Researchers are generating molecular data pertaining to the SARS-CoV-2 RNA genome and its proteins at an unprecedented rate during the COVID-19 pandemic. As a result, there is a critical need for rapid and continuously updated access to the latest molecular data in a format in which all data can be quickly cross-referenced and compared. We adapted our genome browser visualization tool to the viral genome for this purpose. Molecular data, curated from published studies or from database submissions, are mapped to the viral genome and grouped together into “annotation tracks” where they can be visualized along the linear map of the viral genome sequence and programmatically downloaded in standard format for analysis.
The UCSC Genome Browser for SARS-CoV-2 (https://genome.ucsc.edu/covid19.html) provides continuously updated access to the mutations in the many thousands of SARS-CoV-2 genomes deposited in GISAID and the international nucleotide sequencing databases, displayed alongside phylogenetic trees. These data are augmented with alignments of bat, pangolin, and other animal and human coronavirus genomes, including per-base evolutionary rate analysis. All available annotations are cross-referenced on the virus genome, including those from major databases (PDB, RFAM, IEDB, UniProt) as well as up-to-date individual results from preprints.
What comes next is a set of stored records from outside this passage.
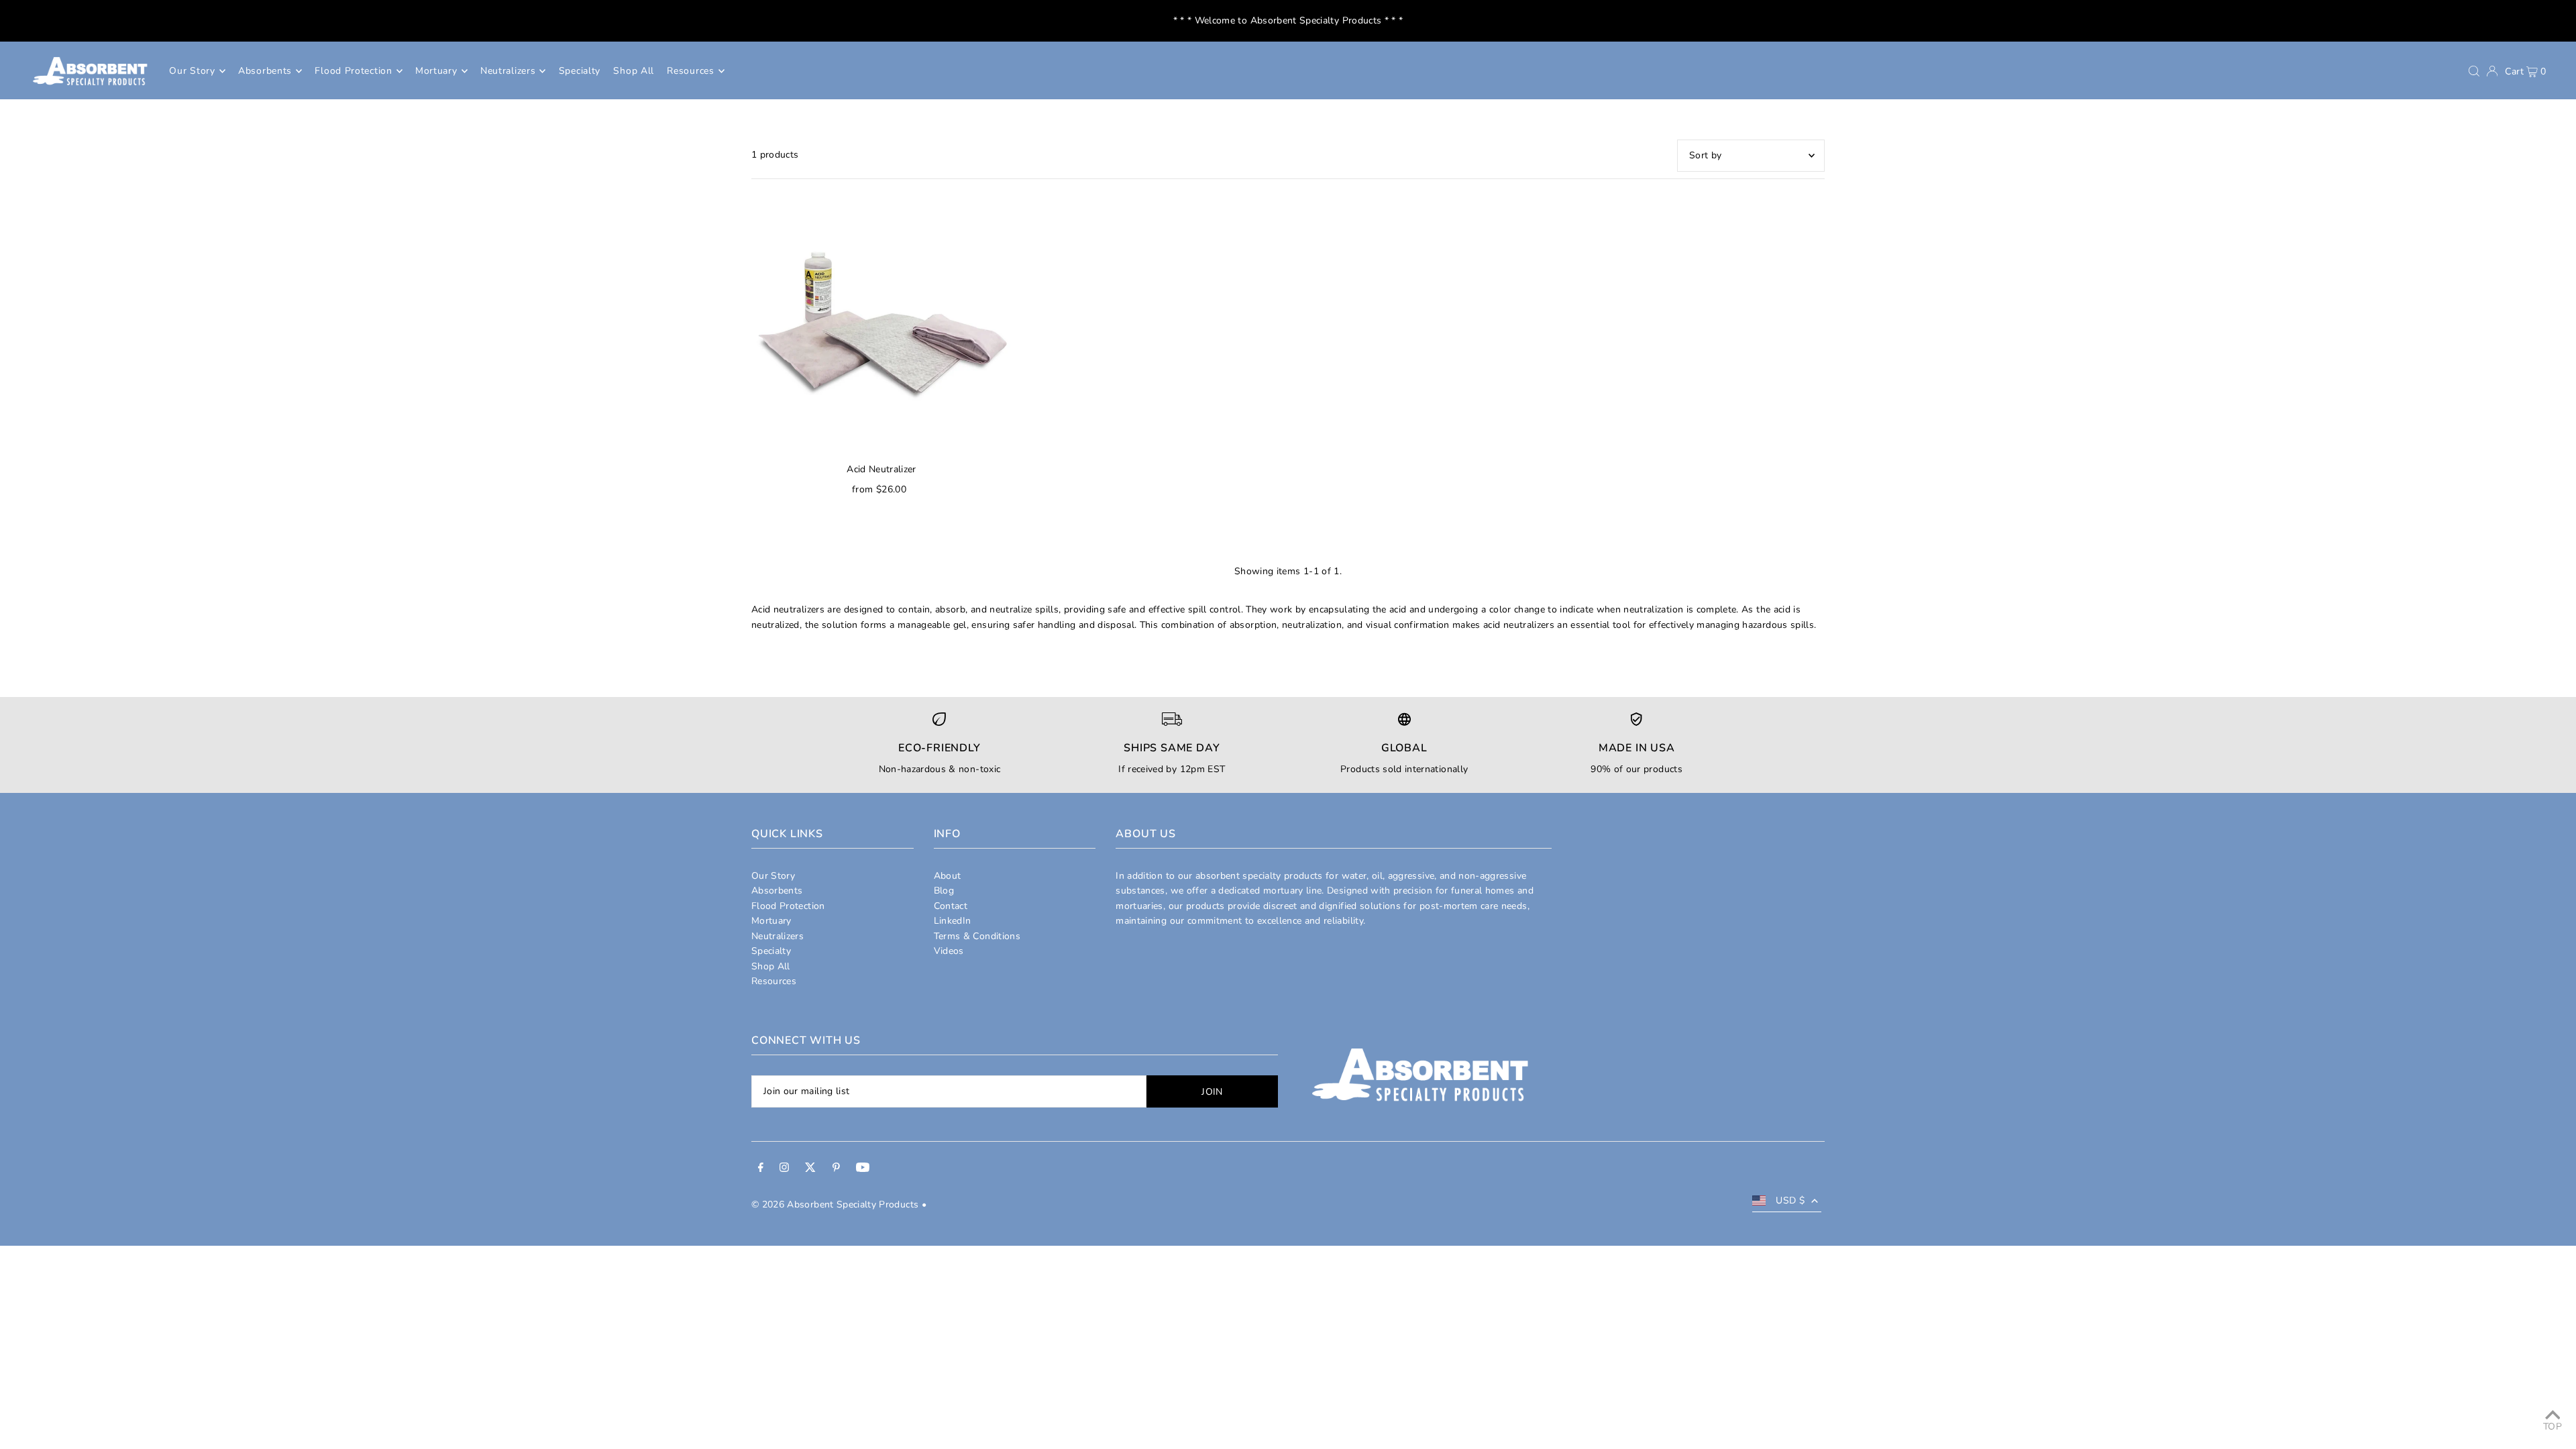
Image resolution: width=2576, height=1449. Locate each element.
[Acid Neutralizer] (881, 323)
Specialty (771, 951)
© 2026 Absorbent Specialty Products (834, 1204)
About (947, 875)
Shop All (770, 966)
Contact (950, 906)
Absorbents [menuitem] (265, 70)
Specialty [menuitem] (579, 70)
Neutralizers (777, 936)
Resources (773, 981)
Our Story (773, 875)
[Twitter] (810, 1169)
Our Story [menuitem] (192, 70)
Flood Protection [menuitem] (353, 70)
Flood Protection (788, 906)
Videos (949, 951)
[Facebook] (760, 1169)
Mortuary (771, 920)
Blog (944, 890)
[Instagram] (784, 1169)
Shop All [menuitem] (633, 70)
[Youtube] (862, 1169)
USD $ (1790, 1200)
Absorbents (777, 890)
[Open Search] (2474, 71)
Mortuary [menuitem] (436, 70)
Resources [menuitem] (690, 70)
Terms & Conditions (977, 936)
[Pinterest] (836, 1169)
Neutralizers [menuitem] (507, 70)
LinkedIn (952, 920)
Annotated data include predicted and validated immune epitopes, promising antibodies, RT-PCR and sequencing primers, CRISPR guides (from research, diagnostics, vaccines, and therapies), and points of interaction between human and viral genes. As a community resource, any user can add manual annotations which are quality checked and shared publicly on the browser the next day.
We invite all investigators to contribute additional data and annotations to this resource to accelerate research and development activities globally. Contact us at firstname.lastname@example.org with data suggestions or requests for support for adding data. Rapid sharing of data will accelerate SARS-CoV-2 research, especially when researchers take time to integrate their data with those from other labs on a widely-used community browser platform with standardized machine-readable data formats, such as the SARS-CoV-2 Genome Browser.